According to the statement, “the meeting saw the approval of the Audited Financial Statements for the year ended 31st December 2021 and the declaration of a final dividend”.
“Board Chairman of MTN Ghana, Dr. Ishmael Yamson, attributed the significant growth in the company’s revenue to strong growth in Data Service, Mobile Money, and Voice Service. During the period, the company recorded 56.3% growth in data revenue, 38.2% growth in Mobile Money revenue supported by some 4.9% growth in voice revenue. He stressed that the past year ended successfully and assured shareholders that MTN Ghana will always endeavour to make sure the company is well-managed with best interests of shareholders in mind”.
“We had a successful Annual General Meeting. The results were very good. Shareholders approved the payment of very decent dividends.

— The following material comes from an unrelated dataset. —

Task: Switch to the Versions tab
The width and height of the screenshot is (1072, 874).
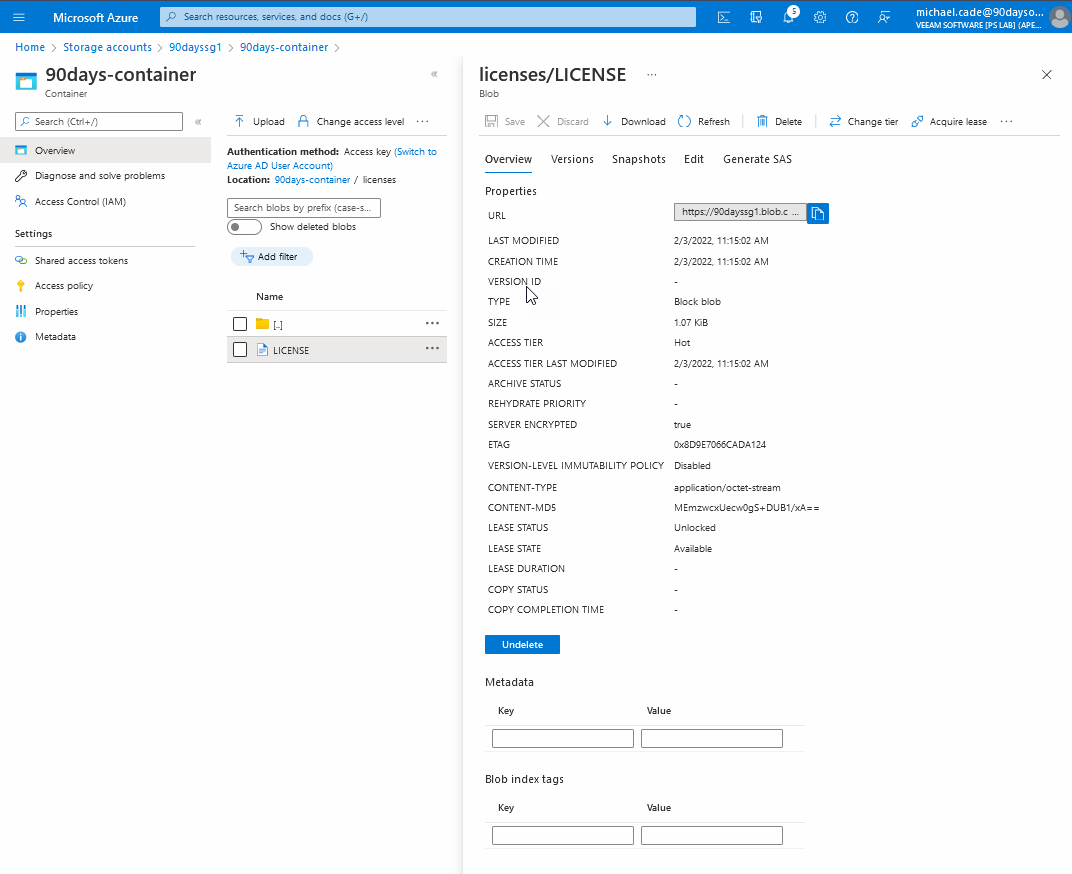Action: pos(572,159)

We assure shareholders that our focus is a very robust governance culture that will ensure that the company is well managed, well catered for and continues to operate in an ethical manner,” Dr. Yamson indicated.

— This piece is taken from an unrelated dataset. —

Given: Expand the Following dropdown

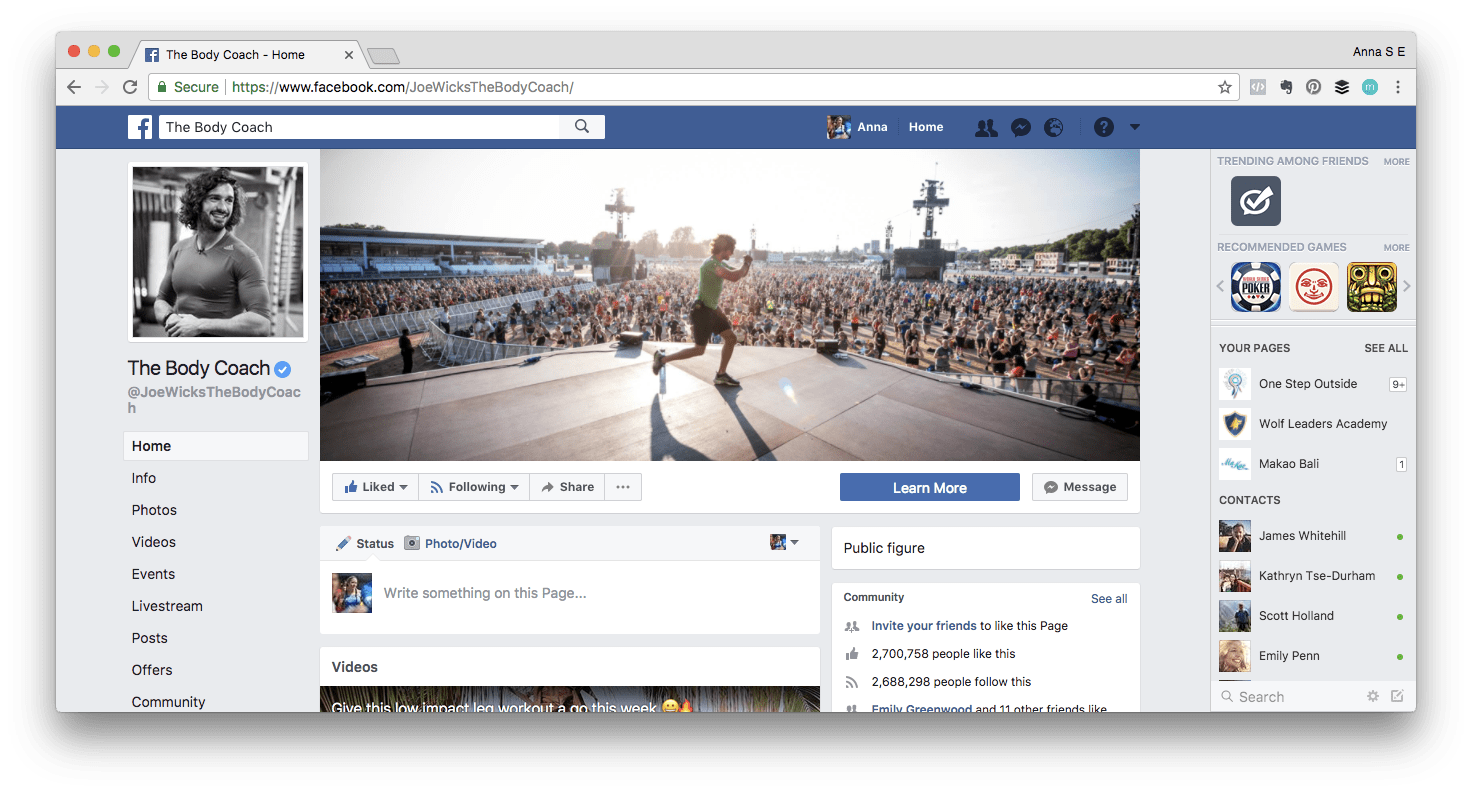Looking at the screenshot, I should click(x=473, y=487).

Speaking at the event, Chief Executive Officer of MTN Ghana, Selorm Adadevoh, explained that during the period in review, 4G network coverage was improved to over 90 per cent with an addition of 1,446 sites to reach an extra 1.7 million people. Additionally, the company added on 131 2G sites, 130 3G sites, while some 1,200 sites were modernized to improve customer experience.
Mr. Adadevoh expressed optimism for the 2022 financial year, stating that the company forecasts revenue growth in the high teens. “We forecast service revenue growth in the high teens (in percentage terms) over the medium-term from the previous guidance of 13% to 15%. In addition, we will progress the execution of the expense efficiency programme and our prudent approach to managing costs to deliver on our commitment of margin expansion,” he said.